Text passage –
***
DE RUEHMU #1960/01 2492232
ZNY SSSSS ZZH
P 062232Z SEP 06
FM AMEMBASSY MANAGUA
TO RUEHC/SECSTATE WASHDC PRIORITY 7484
INFO RUEHZA/WHA CENTRAL AMERICAN COLLECTIVE
RUEAIIA/CIA WASHDC
RHEFDIA/DIA WASHINGTON DC
RHEHNSC/NSC WASHINGTON DC

S E C R E T MANAGUA 001960

SIPDIS

SIPDIS

DEPARTMENT FOR WHA/CEN, WHA/USOAS

E.O. 12958: DECL: 09/06/2026
TAGS: PREL PGOV PINR KDEM NU
SUBJECT: TAKE TWO ON NICARAGUA ELECTIONS -- SCENARIOS,
RISKS, AND POTENTIAL OUTCOMES

REF: MANAGUA 0127

Classified By: Ambassador Paul A. Trivelli. Reasons 1.4 (B,D).
***
Task directions –
From the TAGS line of the cable header above, write out each tag listed.
***
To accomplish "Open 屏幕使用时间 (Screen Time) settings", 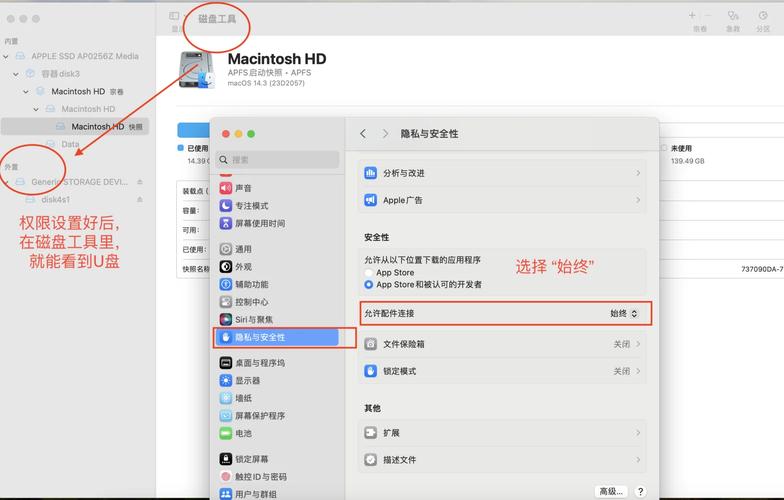I will coord(259,224).
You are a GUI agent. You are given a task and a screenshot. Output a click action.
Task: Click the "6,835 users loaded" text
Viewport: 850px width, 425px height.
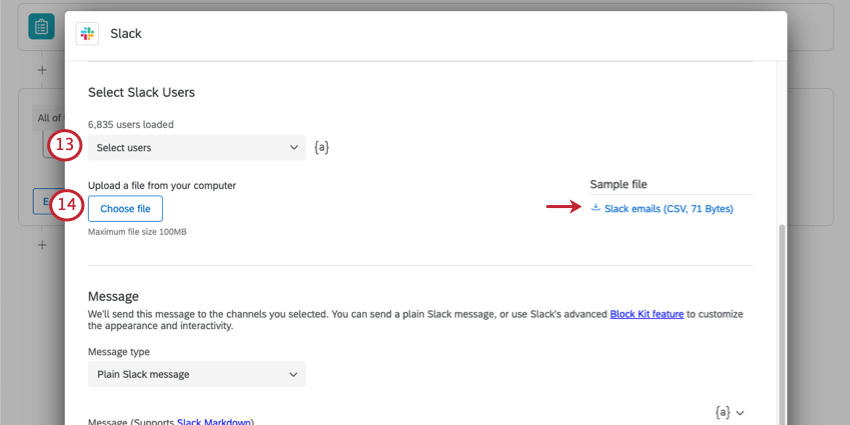coord(131,125)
***
Full output –
PREL, PGOV, PINR, KDEM, NU